Substitute "Sekretesspolicy" for every occurrence of "Integritetspolicy" in the data below, and reproduce the data in full with no other changes.

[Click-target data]
···

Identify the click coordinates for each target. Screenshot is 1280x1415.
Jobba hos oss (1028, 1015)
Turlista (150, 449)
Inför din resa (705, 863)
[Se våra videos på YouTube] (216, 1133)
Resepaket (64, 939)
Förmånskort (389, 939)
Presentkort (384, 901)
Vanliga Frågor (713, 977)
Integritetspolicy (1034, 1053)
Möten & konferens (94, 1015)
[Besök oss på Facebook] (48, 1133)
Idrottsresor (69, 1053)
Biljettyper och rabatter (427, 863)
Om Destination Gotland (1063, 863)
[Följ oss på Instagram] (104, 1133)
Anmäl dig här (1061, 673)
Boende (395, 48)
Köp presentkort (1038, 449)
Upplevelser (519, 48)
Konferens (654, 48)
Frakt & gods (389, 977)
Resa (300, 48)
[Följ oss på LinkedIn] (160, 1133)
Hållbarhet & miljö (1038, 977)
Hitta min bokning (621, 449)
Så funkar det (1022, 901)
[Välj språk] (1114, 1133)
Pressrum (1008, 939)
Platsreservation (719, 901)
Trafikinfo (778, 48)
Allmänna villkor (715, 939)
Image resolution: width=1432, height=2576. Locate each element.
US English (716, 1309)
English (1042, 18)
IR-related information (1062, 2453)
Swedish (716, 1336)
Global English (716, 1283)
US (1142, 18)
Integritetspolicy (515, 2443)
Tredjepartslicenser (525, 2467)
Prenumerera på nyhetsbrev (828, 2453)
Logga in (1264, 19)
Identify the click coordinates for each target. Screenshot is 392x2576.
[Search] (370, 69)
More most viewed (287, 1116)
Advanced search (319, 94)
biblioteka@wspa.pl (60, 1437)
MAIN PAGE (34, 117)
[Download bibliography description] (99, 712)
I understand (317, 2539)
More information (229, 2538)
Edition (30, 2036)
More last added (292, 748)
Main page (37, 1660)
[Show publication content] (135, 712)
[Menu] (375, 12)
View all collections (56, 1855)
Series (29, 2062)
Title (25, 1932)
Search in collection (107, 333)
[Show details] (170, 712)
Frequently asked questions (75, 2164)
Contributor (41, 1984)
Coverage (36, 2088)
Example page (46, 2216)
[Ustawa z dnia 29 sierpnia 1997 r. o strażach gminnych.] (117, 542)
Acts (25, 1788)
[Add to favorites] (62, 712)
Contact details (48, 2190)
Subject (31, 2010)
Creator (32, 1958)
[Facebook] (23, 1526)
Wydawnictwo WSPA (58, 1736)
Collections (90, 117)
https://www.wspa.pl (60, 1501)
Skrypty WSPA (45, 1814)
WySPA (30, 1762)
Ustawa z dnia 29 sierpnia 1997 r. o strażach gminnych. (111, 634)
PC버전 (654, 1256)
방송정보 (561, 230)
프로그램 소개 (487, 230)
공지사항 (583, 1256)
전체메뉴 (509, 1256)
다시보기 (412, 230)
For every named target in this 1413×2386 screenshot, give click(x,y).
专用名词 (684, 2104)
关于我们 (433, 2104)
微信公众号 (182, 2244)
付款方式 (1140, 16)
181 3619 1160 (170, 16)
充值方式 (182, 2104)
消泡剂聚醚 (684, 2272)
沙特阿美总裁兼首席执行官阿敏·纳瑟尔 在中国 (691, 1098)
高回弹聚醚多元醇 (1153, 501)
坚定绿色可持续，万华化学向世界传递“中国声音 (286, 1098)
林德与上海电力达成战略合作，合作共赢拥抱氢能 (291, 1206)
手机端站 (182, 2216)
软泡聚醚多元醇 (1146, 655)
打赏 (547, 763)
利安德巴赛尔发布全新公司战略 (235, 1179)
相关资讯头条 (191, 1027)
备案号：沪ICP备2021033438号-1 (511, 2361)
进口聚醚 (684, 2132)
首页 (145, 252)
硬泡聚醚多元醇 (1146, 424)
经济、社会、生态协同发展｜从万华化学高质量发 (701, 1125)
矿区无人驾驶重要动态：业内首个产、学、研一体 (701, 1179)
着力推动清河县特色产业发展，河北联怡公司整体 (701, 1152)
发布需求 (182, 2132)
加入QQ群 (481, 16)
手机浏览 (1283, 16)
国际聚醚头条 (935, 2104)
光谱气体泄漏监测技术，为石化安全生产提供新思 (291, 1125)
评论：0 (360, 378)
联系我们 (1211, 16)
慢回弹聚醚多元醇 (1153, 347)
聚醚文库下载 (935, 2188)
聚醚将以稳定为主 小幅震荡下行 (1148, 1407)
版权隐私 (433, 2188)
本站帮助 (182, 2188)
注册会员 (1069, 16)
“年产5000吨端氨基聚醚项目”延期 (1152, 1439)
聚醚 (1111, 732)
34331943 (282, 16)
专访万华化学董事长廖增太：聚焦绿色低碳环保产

···

_RESPONSE:_
Identify the click coordinates for each target. Screenshot is 1280x1415.
Jobba hos oss (1028, 1015)
Turlista (150, 449)
Inför din resa (705, 863)
[Se våra videos på YouTube] (216, 1133)
Resepaket (64, 939)
Förmånskort (389, 939)
Presentkort (384, 901)
Vanliga Frågor (713, 977)
Sekretesspolicy (1034, 1053)
Möten & konferens (94, 1015)
[Besök oss på Facebook] (48, 1133)
Idrottsresor (69, 1053)
Biljettyper och rabatter (427, 863)
Om Destination Gotland (1063, 863)
[Följ oss på Instagram] (104, 1133)
Anmäl dig här (1061, 673)
Boende (395, 48)
Köp presentkort (1038, 449)
Upplevelser (519, 48)
Konferens (654, 48)
Frakt & gods (389, 977)
Resa (300, 48)
[Följ oss på LinkedIn] (160, 1133)
Hållbarhet & miljö (1038, 977)
Hitta min bokning (621, 449)
Så funkar det (1022, 901)
[Välj språk] (1114, 1133)
Pressrum (1008, 939)
Platsreservation (719, 901)
Trafikinfo (778, 48)
Allmänna villkor (715, 939)
Image resolution: width=1432, height=2576. Locate each element.
US English (716, 1309)
English (1042, 18)
IR-related information (1062, 2453)
Swedish (716, 1336)
Global English (716, 1283)
US (1142, 18)
Sekretesspolicy (515, 2443)
Tredjepartslicenser (525, 2467)
Prenumerera på nyhetsbrev (828, 2453)
Logga in (1264, 19)
Identify the click coordinates for each target. Screenshot is 392x2576.
[Search] (370, 69)
More most viewed (287, 1116)
Advanced search (319, 94)
biblioteka@wspa.pl (60, 1437)
MAIN PAGE (34, 117)
[Download bibliography description] (99, 712)
I understand (317, 2539)
More information (229, 2538)
Edition (30, 2036)
More last added (292, 748)
Main page (37, 1660)
[Show publication content] (135, 712)
[Menu] (375, 12)
View all collections (56, 1855)
Series (29, 2062)
Title (25, 1932)
Search in collection (107, 333)
[Show details] (170, 712)
Frequently asked questions (75, 2164)
Contributor (41, 1984)
Coverage (36, 2088)
Example page (46, 2216)
[Ustawa z dnia 29 sierpnia 1997 r. o strażach gminnych.] (117, 542)
Acts (25, 1788)
[Add to favorites] (62, 712)
Contact details (48, 2190)
Subject (31, 2010)
Creator (32, 1958)
[Facebook] (23, 1526)
Wydawnictwo WSPA (58, 1736)
Collections (90, 117)
https://www.wspa.pl (60, 1501)
Skrypty WSPA (45, 1814)
WySPA (30, 1762)
Ustawa z dnia 29 sierpnia 1997 r. o strażach gminnych. (111, 634)
PC버전 (654, 1256)
방송정보 (561, 230)
프로그램 소개 (487, 230)
공지사항 (583, 1256)
전체메뉴 (509, 1256)
다시보기 (412, 230)
For every named target in this 1413×2386 screenshot, give click(x,y).
专用名词 (684, 2104)
关于我们 (433, 2104)
微信公众号 (182, 2244)
付款方式 (1140, 16)
181 3619 1160 (170, 16)
充值方式 (182, 2104)
消泡剂聚醚 (684, 2272)
沙特阿美总裁兼首席执行官阿敏·纳瑟尔 在中国 (691, 1098)
高回弹聚醚多元醇 (1153, 501)
坚定绿色可持续，万华化学向世界传递“中国声音 (286, 1098)
林德与上海电力达成战略合作，合作共赢拥抱氢能 (291, 1206)
手机端站 (182, 2216)
软泡聚醚多元醇 (1146, 655)
打赏 (547, 763)
利安德巴赛尔发布全新公司战略 (235, 1179)
相关资讯头条 (191, 1027)
备案号：沪ICP备2021033438号-1 (511, 2361)
进口聚醚 (684, 2132)
首页 (145, 252)
硬泡聚醚多元醇 (1146, 424)
经济、社会、生态协同发展｜从万华化学高质量发 (701, 1125)
矿区无人驾驶重要动态：业内首个产、学、研一体 (701, 1179)
着力推动清河县特色产业发展，河北联怡公司整体 (701, 1152)
发布需求 (182, 2132)
加入QQ群 (481, 16)
手机浏览 (1283, 16)
国际聚醚头条 (935, 2104)
光谱气体泄漏监测技术，为石化安全生产提供新思 (291, 1125)
评论：0 (360, 378)
联系我们 (1211, 16)
慢回弹聚醚多元醇 (1153, 347)
聚醚文库下载 (935, 2188)
聚醚将以稳定为主 小幅震荡下行 (1148, 1407)
版权隐私 (433, 2188)
本站帮助 (182, 2188)
注册会员 (1069, 16)
“年产5000吨端氨基聚醚项目”延期 (1152, 1439)
聚醚 (1111, 732)
34331943 (282, 16)
专访万华化学董事长廖增太：聚焦绿色低碳环保产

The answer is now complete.